13. A computer-implemented method for motion estimation of a vehicle, the method comprising: performing, by processing circuitry of a computer system, a first preliminary motion estimation based on radar sensor data; performing, by the processing circuitry, a second preliminary motion estimation based on inertial measurement unit, IMU, sensor data; and determining, by the processing circuitry, a motion estimation for the vehicle as a weighted average of the first and second preliminary motion estimations, wherein the weighted average is determined by application of a dynamically varying weighting.

14. A computer program product comprising program code for performing, when executed by processing circuitry, the method of claim 13.

15. A non-transitory computer-readable storage medium comprising instructions, which when executed by processing circuitry, cause the processing circuitry to perform the method of claim 13.

Description

BRIEF DESCRIPTION OF THE DRAWINGS

[0022] Examples are described in more detail below with reference to the appended drawings.

[0023] FIG. 1 is a flowchart illustrating a method according to some examples.

[0024] FIG. 2 is a schematic drawing illustrating a vehicle according to some examples.

[0025] FIG. 3 is a collection of schematic drawings illustrating sensor placements for a vehicle according to some examples.

[0026] FIG. 4 is a collection of schematic drawings illustrating motion estimation principles according to some examples.

[0027] FIG. 5 is a schematic diagram illustrating a computer system for implementing examples disclosed herein, according to some examples.

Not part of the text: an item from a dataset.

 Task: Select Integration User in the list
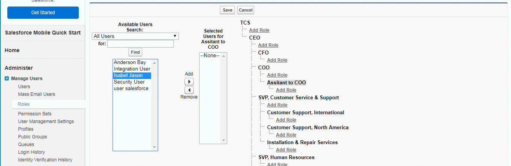[x=132, y=69]
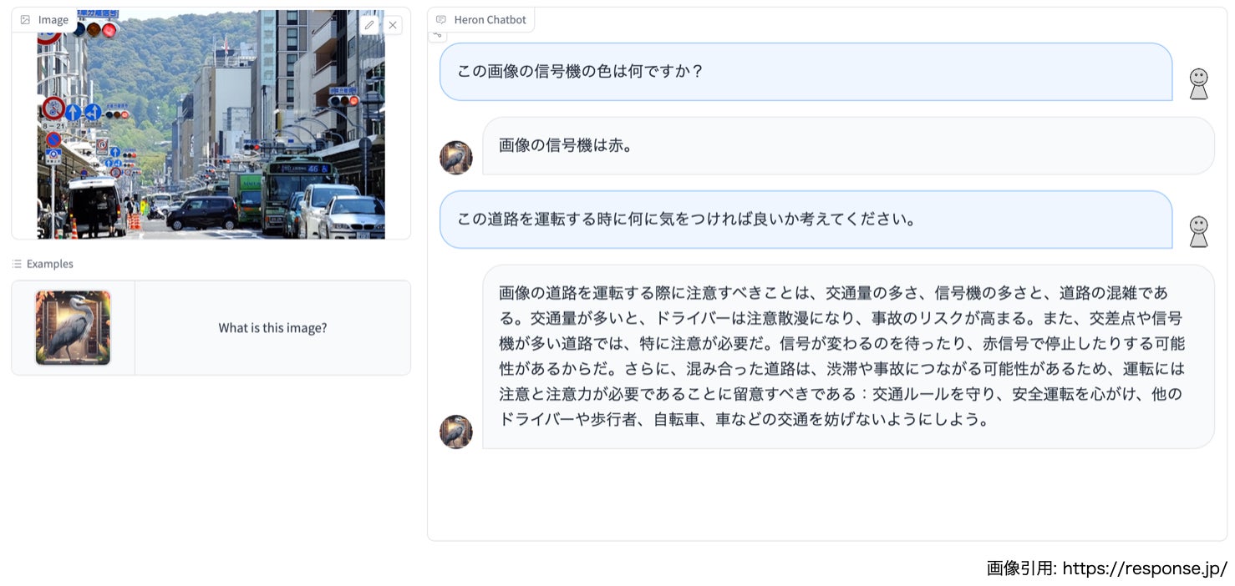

[0028] FIG. 6 is a schematic drawing illustrating a computer program product, in the form of a non-transitory computer-readable storage medium, according to some examples.

[0029] FIG. 7 is a schematic block diagram of a control unit according to some examples.

DETAILED DESCRIPTION

[0030] The detailed description set forth below provides information and examples of the disclosed technology with sufficient detail to enable those skilled in the art to practice the disclosure.

[0031] As already mentioned, vehicle control may be improved if details regarding the motion of the vehicle (a.k.a., ego motion) are known, or at least measured or estimated with some suitable accuracy. Examples of useful parameters regarding the motion of the vehicle include velocity (e.g., longitudinal, lateral, vertical), acceleration (e.g., longitudinal, lateral, vertical), angle (e.g., pitch, roll, yaw), moment (e.g., pitch, roll, yaw), etc. Parameters regarding the motion of the vehicle may be defined for the entire vehicle, and/or for one or more units of the vehicle (e.g., tractor, trailer(s), etc.), and or for different parts of a vehicle unit (e.g., front of trailer, rear of trailer, etc.).

[0032] Generally, the motion of the vehicle may be specified in relation to any suitable reference (e.g., ground surface, earth center of gravity, vehicle reference, vehicle unit, etc.). For example, the motion of the vehicle may be specified in a coordinate systems defined based on the reference (e.g., a coordinate system defined based on the ground surface, a geo-based coordinate system, a vehicle-centric coordinate system, a coordinate system for a specific vehicle unit, etc.).

[0033] To further exemplify, detecting and accurately estimating the motion of a vehicle may be importantand sometimes crucialfor various applications (e.g., vehicle safety, collision avoidance, anti-lock braking systems, navigation guidance, advanced driver assistance systems, autonomous navigation, adaptive cruise control, operational efficiency, fuel optimization, etc.).

[0034] Inertial measurement unit (IMU) sensors may be useful for providing measurements of accelerations and angular rates. However, they typically suffer from drifting and/or accumulation of errors over time.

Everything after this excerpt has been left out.